Gen 052019
 

Arrivando all’albergo, la signora Bovary si stupì molto di non vedere la diligenza. Hivert, dopo averla aspettata per cinquantatré minuti, alla fine se n’era andato

Nulla del resto obbligava Emma a partire, ma aveva dato la sua parola che sarebbe tornata quella sera stessa.
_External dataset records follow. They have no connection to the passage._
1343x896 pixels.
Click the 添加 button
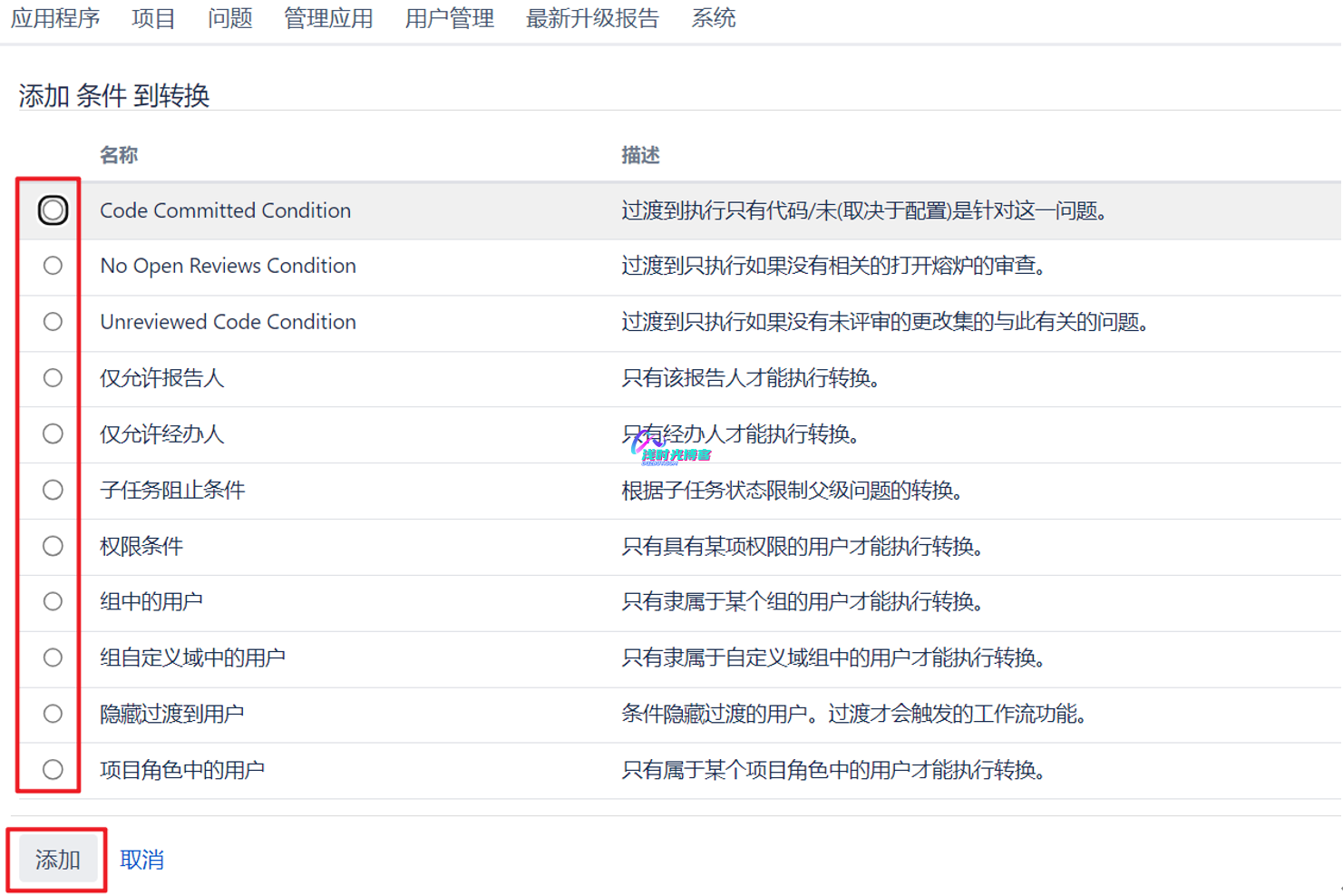pos(58,860)
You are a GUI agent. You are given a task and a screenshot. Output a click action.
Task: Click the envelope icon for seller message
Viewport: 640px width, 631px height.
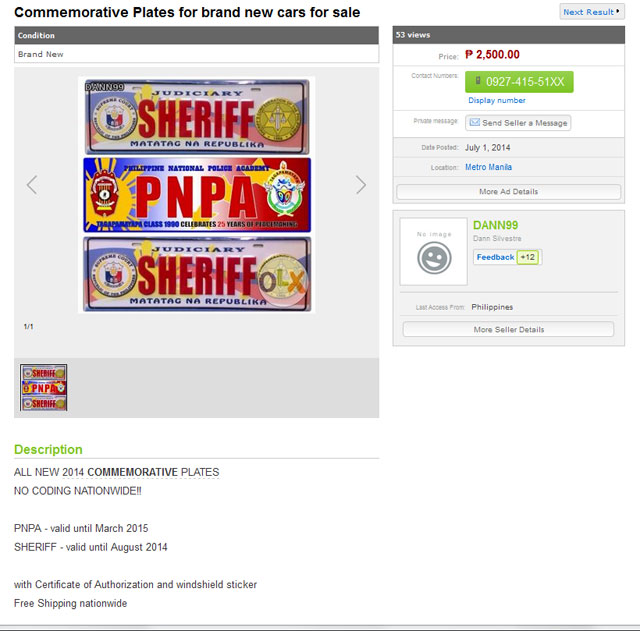coord(474,123)
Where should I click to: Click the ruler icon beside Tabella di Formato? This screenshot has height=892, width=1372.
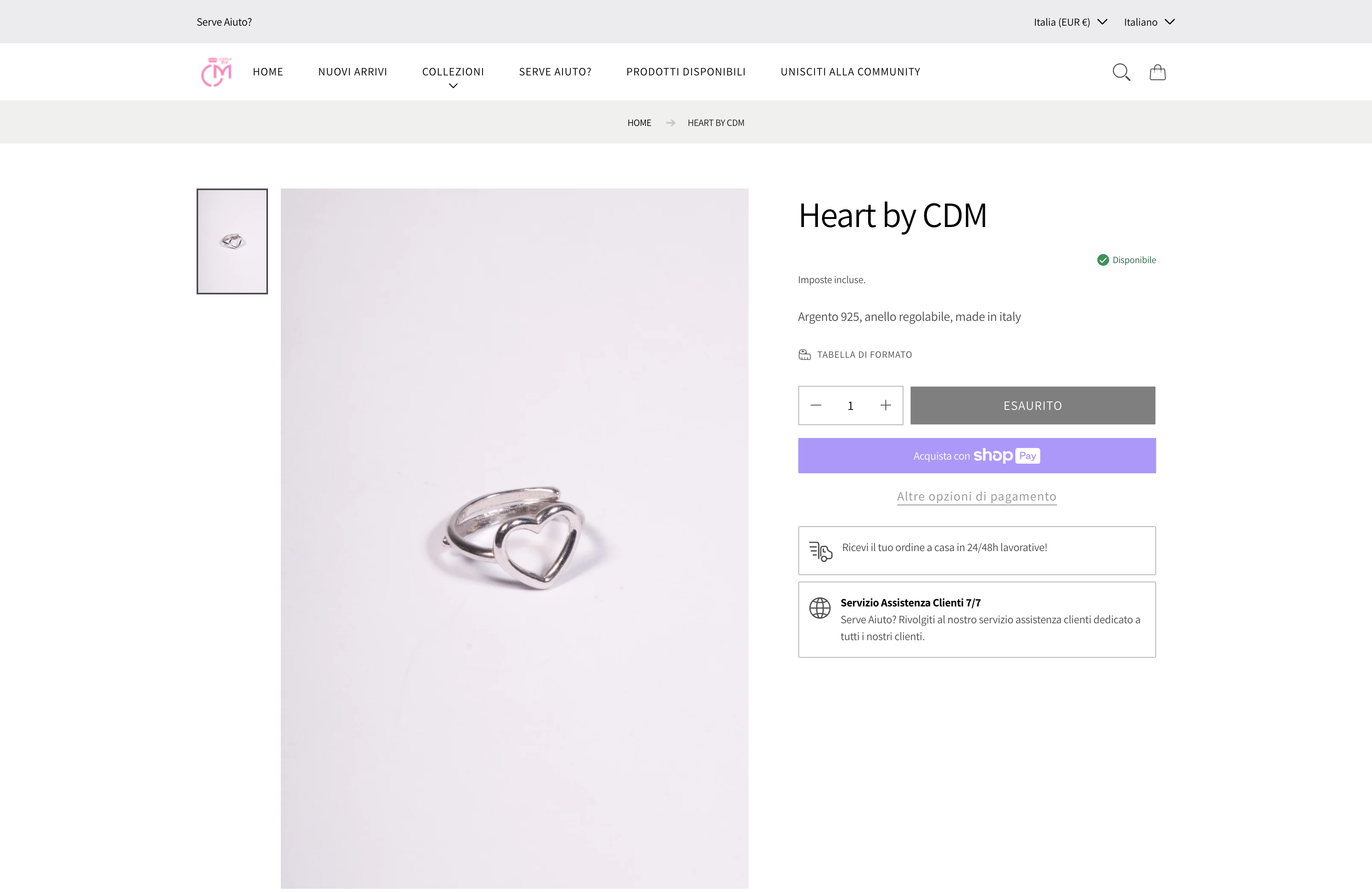coord(804,355)
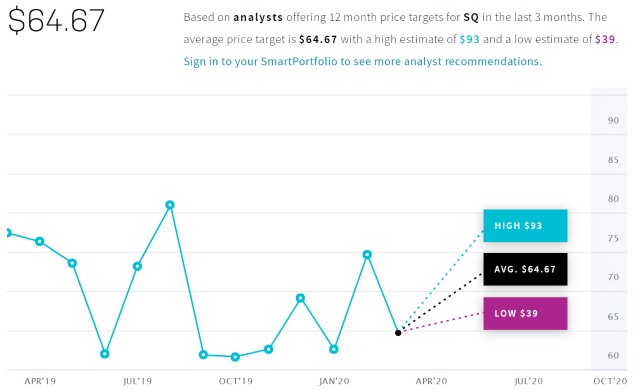The image size is (640, 390).
Task: Click the data point directly above OCT'19
Action: pos(235,357)
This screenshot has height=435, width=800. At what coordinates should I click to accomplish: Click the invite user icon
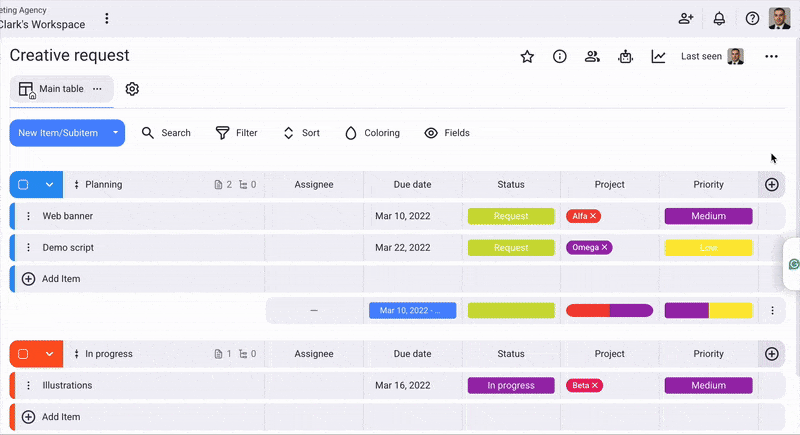pos(686,18)
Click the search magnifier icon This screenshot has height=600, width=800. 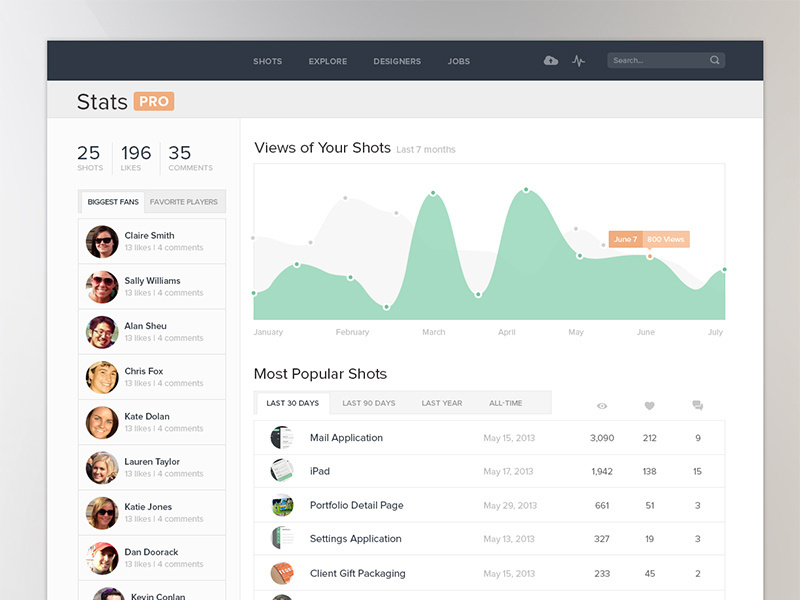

D’altro canto, Charles l’aspettava e già sentiva nel cuore quella fiacca docilità che è, per tante donne, il castigo e nello stesso tempo il riscatto dell’adulterio.

In fretta fece la valigia, pagò il conto e prese a nolo un calesse; poi, facendo premura al cocchiere, incoraggiandolo, informandosi ogni minuto dell’ora e dei chilometri percorsi, riuscì a raggiungere la Rondine alle prime case di Quincampoix.

Appena si fu sistemata nel suo angolo, chiuse gli occhi e li riaprì soltanto al termine della discesa; subito scorse di lontano Félicité che stava di vedetta davanti alla casa del maniscalco. Hivert trattenne i cavalli e la domestica, sollevandosi fino al finestrino, disse misteriosamente:

«Signora, bisogna che passi subito dal signor Homais. È una cosa urgente».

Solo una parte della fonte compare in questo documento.